今年はAPEC/ABACの議長国は日本であり、先進国・地域が自由で開かれた貿易・投資を達成するとしたボゴール目標の達成年2010年に当たる。本書はそういう意味でAPECの意義、議長国日本の果たすべき役割を考える意味でタイムリーであり、その仮説も新鮮である。
著者は銀行在任中に実際にABAC活動に従事しており、民間の立場でAPEC首脳へ提言するというABAC(APECビジネス諮問委員会)の重要な役割に直接関わってきた経験と、彼の持つきめ細かい理論的思考力と分析力が一体となってここに本書が生まれたと言ってもよいのではないだろうか。昨年出版の「たかが英語、されど英語」もそうであったが、今回の本にも著者を突き動かす熱い何かが脈々と流れているように感じる。

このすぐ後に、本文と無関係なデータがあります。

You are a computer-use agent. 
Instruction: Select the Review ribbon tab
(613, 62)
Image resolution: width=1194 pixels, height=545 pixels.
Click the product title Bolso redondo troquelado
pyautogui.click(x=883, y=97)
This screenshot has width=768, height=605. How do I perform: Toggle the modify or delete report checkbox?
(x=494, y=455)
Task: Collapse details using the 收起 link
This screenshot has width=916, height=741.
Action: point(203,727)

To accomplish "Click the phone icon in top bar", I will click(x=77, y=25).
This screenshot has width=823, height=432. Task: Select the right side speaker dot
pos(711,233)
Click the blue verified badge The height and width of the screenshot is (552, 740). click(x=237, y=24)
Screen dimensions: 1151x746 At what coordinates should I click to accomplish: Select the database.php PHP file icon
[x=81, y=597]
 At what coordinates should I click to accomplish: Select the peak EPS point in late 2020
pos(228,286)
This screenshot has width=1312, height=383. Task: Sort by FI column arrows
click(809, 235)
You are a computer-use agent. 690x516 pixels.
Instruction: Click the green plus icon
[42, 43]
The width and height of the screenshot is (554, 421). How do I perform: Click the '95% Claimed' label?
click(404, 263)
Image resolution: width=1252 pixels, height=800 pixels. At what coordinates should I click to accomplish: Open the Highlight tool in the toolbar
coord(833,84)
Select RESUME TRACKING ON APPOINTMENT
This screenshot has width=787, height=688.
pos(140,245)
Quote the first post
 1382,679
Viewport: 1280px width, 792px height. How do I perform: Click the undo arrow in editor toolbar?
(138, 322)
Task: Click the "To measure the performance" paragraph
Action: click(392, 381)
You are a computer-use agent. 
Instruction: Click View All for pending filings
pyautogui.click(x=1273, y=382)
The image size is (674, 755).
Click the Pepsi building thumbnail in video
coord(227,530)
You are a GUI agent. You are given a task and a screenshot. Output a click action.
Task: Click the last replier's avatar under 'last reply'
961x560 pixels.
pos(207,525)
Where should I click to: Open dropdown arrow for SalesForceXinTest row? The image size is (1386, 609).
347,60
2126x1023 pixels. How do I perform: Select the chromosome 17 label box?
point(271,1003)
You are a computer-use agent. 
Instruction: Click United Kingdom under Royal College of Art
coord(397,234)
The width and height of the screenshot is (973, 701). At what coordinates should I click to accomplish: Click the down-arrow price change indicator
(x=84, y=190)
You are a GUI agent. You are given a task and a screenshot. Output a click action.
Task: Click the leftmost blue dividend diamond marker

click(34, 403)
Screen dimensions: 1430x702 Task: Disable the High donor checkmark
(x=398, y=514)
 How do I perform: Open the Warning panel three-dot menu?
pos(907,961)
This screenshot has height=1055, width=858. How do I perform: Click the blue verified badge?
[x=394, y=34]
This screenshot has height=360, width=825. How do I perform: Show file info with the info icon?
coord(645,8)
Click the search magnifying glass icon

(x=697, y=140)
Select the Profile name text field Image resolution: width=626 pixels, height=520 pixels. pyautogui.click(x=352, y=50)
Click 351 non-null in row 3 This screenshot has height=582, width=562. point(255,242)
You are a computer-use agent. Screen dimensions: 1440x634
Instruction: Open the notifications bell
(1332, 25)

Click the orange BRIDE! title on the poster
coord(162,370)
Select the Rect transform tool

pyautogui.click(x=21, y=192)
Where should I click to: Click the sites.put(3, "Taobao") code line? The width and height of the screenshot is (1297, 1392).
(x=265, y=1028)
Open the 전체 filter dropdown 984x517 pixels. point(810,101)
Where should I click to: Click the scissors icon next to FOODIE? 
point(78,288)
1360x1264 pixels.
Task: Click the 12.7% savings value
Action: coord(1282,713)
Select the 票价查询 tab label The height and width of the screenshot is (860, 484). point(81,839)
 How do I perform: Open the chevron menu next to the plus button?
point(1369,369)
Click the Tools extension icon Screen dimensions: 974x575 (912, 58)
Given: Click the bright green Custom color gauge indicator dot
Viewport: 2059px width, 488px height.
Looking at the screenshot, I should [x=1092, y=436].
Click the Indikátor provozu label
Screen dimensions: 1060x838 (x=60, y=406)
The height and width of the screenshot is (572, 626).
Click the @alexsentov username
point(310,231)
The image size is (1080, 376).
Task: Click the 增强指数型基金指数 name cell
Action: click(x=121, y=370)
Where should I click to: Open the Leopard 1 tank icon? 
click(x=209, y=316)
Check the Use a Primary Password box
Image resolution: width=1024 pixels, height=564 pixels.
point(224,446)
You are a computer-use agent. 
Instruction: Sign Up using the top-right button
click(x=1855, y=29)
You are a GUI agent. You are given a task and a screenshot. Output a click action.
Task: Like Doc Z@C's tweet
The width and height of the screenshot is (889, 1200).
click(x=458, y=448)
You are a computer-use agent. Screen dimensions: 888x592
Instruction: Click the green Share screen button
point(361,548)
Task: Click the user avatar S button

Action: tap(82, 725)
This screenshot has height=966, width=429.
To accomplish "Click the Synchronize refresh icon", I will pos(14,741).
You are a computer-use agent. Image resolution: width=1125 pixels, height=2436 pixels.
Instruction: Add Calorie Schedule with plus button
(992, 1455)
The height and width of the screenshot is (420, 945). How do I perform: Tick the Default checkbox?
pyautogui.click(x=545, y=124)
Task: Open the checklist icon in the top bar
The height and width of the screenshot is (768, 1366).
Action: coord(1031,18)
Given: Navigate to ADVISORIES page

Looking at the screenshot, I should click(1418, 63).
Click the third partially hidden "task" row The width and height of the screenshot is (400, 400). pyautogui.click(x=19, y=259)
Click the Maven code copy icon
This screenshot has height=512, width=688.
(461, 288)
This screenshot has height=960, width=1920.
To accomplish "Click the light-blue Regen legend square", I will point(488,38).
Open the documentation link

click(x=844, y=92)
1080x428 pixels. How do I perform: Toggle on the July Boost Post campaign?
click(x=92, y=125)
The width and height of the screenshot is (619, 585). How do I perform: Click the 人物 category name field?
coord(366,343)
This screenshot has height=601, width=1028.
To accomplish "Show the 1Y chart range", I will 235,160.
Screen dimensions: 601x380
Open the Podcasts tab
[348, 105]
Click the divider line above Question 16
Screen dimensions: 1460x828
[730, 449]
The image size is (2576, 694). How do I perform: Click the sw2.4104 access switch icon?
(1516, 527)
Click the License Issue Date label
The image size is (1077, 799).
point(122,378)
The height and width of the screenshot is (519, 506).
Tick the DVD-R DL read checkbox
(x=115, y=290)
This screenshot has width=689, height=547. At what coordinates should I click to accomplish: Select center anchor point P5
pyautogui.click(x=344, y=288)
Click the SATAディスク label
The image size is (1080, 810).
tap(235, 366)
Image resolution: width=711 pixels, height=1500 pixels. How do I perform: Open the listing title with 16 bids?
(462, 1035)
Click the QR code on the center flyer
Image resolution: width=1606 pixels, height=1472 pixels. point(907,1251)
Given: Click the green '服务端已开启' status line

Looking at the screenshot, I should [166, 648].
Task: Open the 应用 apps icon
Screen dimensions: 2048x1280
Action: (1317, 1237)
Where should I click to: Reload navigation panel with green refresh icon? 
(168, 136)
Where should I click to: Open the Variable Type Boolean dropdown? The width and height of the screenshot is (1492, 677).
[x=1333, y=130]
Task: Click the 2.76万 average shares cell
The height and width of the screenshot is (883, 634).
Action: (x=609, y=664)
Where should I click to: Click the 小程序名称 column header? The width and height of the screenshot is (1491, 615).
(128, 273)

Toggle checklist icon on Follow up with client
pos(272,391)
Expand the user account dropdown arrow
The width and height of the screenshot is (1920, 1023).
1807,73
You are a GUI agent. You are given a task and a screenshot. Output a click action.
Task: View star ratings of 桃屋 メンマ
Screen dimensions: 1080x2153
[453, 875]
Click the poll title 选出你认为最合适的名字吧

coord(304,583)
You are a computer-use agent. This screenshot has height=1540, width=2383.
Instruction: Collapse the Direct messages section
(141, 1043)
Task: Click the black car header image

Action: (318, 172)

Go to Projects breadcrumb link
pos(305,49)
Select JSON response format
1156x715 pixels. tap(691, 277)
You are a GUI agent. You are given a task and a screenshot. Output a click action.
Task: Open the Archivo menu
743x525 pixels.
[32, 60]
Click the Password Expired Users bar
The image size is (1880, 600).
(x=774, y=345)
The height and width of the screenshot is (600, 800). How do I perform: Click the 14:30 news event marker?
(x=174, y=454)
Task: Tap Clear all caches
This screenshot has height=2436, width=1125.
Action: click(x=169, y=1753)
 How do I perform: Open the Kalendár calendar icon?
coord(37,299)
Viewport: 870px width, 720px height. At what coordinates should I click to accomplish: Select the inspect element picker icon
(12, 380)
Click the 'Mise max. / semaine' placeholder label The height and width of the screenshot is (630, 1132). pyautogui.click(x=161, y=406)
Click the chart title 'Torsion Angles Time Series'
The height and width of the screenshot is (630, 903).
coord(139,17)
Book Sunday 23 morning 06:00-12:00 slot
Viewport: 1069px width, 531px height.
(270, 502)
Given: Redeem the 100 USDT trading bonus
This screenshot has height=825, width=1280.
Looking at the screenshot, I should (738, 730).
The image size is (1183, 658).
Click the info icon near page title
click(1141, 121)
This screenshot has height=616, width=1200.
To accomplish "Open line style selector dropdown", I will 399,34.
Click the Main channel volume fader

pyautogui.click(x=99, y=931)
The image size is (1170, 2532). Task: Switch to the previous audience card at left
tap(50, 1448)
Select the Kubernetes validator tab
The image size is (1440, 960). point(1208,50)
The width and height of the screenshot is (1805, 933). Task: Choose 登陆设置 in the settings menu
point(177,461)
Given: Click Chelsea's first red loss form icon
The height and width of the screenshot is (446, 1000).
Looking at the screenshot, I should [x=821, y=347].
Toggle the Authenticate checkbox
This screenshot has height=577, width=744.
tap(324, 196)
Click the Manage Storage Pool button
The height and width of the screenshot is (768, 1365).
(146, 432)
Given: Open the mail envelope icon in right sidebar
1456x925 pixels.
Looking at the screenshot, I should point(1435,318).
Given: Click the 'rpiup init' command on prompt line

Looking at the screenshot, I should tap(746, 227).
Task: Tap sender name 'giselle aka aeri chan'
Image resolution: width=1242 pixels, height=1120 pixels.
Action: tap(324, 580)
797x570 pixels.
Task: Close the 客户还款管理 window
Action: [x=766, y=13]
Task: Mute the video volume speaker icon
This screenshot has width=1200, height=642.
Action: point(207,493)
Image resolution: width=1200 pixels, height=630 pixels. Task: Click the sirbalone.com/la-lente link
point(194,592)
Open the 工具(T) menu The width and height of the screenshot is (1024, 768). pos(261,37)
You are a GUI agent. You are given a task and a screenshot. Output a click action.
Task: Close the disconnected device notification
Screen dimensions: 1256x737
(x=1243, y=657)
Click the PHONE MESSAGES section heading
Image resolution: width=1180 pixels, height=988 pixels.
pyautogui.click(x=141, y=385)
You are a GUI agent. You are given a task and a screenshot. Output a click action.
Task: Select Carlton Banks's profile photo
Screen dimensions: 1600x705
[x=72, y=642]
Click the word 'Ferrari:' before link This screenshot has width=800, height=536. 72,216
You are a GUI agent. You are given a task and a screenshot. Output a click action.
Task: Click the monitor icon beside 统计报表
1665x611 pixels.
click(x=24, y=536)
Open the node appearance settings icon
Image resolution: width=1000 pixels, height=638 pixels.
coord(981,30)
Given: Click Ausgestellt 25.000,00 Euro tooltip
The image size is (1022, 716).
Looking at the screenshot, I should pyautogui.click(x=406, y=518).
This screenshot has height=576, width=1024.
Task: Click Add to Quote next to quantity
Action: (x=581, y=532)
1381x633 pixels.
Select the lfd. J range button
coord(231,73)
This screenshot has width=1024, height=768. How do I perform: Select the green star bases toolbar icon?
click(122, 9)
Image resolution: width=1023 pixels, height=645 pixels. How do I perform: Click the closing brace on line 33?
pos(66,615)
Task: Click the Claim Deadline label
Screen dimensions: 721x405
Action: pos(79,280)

本書は数ある地域協力・経済・政治統合のフォーラムを横断的に比較・検討した上で、「なぜAPECが東アジアないしアジア太平洋における地域統合のプラットフォームとしてふさわしいか」を理論的・実体的両側面から論証している。特に、ASEAN, ASEAN+3, EAS, APECのもつ関係力学の分析はおもしろく、今でも東アジアにおけるバランスオブパワーの重要性を再認識する必要がある点が強調されていて説得力がある。開かれた地域主義のメリットを維持しつつ、FTAAPのようなアジア太平洋域内での自由貿易圏を模索しているAPEC。今後の動向が注目される中、本書は地域協力・統合の持つ意義、課題を明らかにするとともに、日本の果たすべく役割をも示唆している点でまさに時宜を得た好著と言えよう。